Work to complete -
An exact transcription of all the data is the expected reply.

- - - - -

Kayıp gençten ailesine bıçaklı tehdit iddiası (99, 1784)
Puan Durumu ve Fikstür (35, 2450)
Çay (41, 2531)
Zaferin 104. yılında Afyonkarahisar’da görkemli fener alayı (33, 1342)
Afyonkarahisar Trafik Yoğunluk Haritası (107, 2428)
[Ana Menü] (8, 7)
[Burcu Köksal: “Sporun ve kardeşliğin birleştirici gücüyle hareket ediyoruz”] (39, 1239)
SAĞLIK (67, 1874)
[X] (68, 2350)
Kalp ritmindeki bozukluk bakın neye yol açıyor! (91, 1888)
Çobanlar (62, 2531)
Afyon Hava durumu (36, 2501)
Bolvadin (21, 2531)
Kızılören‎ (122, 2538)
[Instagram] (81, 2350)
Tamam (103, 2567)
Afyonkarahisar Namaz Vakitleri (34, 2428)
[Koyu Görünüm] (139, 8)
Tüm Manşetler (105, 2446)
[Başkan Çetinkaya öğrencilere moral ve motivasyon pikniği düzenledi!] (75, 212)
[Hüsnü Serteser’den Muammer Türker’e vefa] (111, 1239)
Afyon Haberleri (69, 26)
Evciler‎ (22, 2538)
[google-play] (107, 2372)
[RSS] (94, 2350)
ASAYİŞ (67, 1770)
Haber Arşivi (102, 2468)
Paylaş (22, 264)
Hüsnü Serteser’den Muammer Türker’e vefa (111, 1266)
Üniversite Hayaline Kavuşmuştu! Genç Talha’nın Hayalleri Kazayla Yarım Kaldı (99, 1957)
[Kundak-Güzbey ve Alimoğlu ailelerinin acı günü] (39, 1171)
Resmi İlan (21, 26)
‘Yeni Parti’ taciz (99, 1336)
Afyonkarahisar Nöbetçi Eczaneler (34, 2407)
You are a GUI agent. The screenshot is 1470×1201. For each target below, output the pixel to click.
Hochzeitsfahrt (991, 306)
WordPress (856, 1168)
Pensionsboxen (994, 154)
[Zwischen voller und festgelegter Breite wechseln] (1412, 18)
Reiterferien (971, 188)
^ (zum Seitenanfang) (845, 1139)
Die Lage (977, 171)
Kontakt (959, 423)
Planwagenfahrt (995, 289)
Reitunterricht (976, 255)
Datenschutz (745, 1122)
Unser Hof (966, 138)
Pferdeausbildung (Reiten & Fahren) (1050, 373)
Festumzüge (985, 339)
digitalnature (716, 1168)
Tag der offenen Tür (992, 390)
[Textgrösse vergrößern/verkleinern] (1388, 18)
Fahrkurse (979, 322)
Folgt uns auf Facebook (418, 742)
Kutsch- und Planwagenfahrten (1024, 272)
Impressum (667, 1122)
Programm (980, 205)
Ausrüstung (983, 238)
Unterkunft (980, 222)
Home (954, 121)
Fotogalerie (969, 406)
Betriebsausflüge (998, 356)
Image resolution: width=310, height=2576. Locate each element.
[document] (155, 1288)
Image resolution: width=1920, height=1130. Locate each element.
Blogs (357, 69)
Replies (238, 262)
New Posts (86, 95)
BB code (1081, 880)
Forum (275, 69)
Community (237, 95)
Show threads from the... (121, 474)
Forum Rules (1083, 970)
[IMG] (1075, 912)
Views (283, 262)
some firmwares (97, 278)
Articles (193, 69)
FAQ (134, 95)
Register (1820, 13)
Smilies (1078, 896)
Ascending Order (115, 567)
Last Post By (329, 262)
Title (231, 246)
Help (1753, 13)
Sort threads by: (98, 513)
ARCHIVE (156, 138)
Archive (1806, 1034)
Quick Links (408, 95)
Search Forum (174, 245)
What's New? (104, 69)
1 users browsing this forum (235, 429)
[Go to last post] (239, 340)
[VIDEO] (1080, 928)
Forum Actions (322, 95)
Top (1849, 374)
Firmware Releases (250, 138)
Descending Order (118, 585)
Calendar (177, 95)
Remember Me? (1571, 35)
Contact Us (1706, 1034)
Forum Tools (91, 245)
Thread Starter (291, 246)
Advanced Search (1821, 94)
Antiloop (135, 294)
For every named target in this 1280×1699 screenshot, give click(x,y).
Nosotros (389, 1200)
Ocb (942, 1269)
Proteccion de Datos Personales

- - - - -

Solution for this exercise -
Kayıp gençten ailesine bıçaklı tehdit iddiası (99, 1784)
Puan Durumu ve Fikstür (35, 2450)
Çay (41, 2531)
Zaferin 104. yılında Afyonkarahisar’da görkemli fener alayı (33, 1342)
Afyonkarahisar Trafik Yoğunluk Haritası (107, 2428)
[Ana Menü] (8, 7)
[Burcu Köksal: “Sporun ve kardeşliğin birleştirici gücüyle hareket ediyoruz”] (39, 1239)
SAĞLIK (67, 1874)
[X] (68, 2350)
Kalp ritmindeki bozukluk bakın neye yol açıyor! (91, 1888)
Çobanlar (62, 2531)
Afyon Hava durumu (36, 2501)
Bolvadin (21, 2531)
Kızılören‎ (122, 2538)
[Instagram] (81, 2350)
Tamam (103, 2567)
Afyonkarahisar Namaz Vakitleri (34, 2428)
[Koyu Görünüm] (139, 8)
Tüm Manşetler (105, 2446)
[Başkan Çetinkaya öğrencilere moral ve motivasyon pikniği düzenledi!] (75, 212)
[Hüsnü Serteser’den Muammer Türker’e vefa] (111, 1239)
Afyon Haberleri (69, 26)
Evciler‎ (22, 2538)
[google-play] (107, 2372)
[RSS] (94, 2350)
ASAYİŞ (67, 1770)
Haber Arşivi (102, 2468)
Paylaş (22, 264)
Hüsnü Serteser’den Muammer Türker’e vefa (111, 1266)
Üniversite Hayaline Kavuşmuştu! Genç Talha’nın Hayalleri Kazayla Yarım Kaldı (99, 1957)
[Kundak-Güzbey ve Alimoğlu ailelerinin acı günü] (39, 1171)
Resmi İlan (21, 26)
‘Yeni Parti’ taciz (99, 1336)
Afyonkarahisar Nöbetçi Eczaneler (34, 2407)
You are a GUI agent. The screenshot is 1470×1201. For each target below, output the pixel to click.
Hochzeitsfahrt (991, 306)
WordPress (856, 1168)
Pensionsboxen (994, 154)
[Zwischen voller und festgelegter Breite wechseln] (1412, 18)
Reiterferien (971, 188)
^ (zum Seitenanfang) (845, 1139)
Die Lage (977, 171)
Kontakt (959, 423)
Planwagenfahrt (995, 289)
Reitunterricht (976, 255)
Datenschutz (745, 1122)
Unser Hof (966, 138)
Pferdeausbildung (Reiten & Fahren) (1050, 373)
Festumzüge (985, 339)
digitalnature (716, 1168)
Tag der offenen Tür (992, 390)
[Textgrösse vergrößern/verkleinern] (1388, 18)
Fahrkurse (979, 322)
Folgt uns auf Facebook (418, 742)
Kutsch- und Planwagenfahrten (1024, 272)
Impressum (667, 1122)
Programm (980, 205)
Ausrüstung (983, 238)
Unterkunft (980, 222)
Home (954, 121)
Fotogalerie (969, 406)
Betriebsausflüge (998, 356)
Image resolution: width=310, height=2576. Locate each element.
[document] (155, 1288)
Image resolution: width=1920, height=1130. Locate each element.
Blogs (357, 69)
Replies (238, 262)
New Posts (86, 95)
BB code (1081, 880)
Forum (275, 69)
Community (237, 95)
Show threads from the... (121, 474)
Forum Rules (1083, 970)
[IMG] (1075, 912)
Views (283, 262)
some firmwares (97, 278)
Articles (193, 69)
FAQ (134, 95)
Register (1820, 13)
Smilies (1078, 896)
Ascending Order (115, 567)
Last Post By (329, 262)
Title (231, 246)
Help (1753, 13)
Sort threads by: (98, 513)
ARCHIVE (156, 138)
Archive (1806, 1034)
Quick Links (408, 95)
Search Forum (174, 245)
What's New? (104, 69)
1 users browsing this forum (235, 429)
[Go to last post] (239, 340)
[VIDEO] (1080, 928)
Forum Actions (322, 95)
Top (1849, 374)
Firmware Releases (250, 138)
Descending Order (118, 585)
Calendar (177, 95)
Remember Me? (1571, 35)
Contact Us (1706, 1034)
Forum Tools (91, 245)
Thread Starter (291, 246)
Advanced Search (1821, 94)
Antiloop (135, 294)
For every named target in this 1280×1699 screenshot, give click(x,y).
Nosotros (389, 1200)
Ocb (942, 1269)
Proteccion de Datos Personales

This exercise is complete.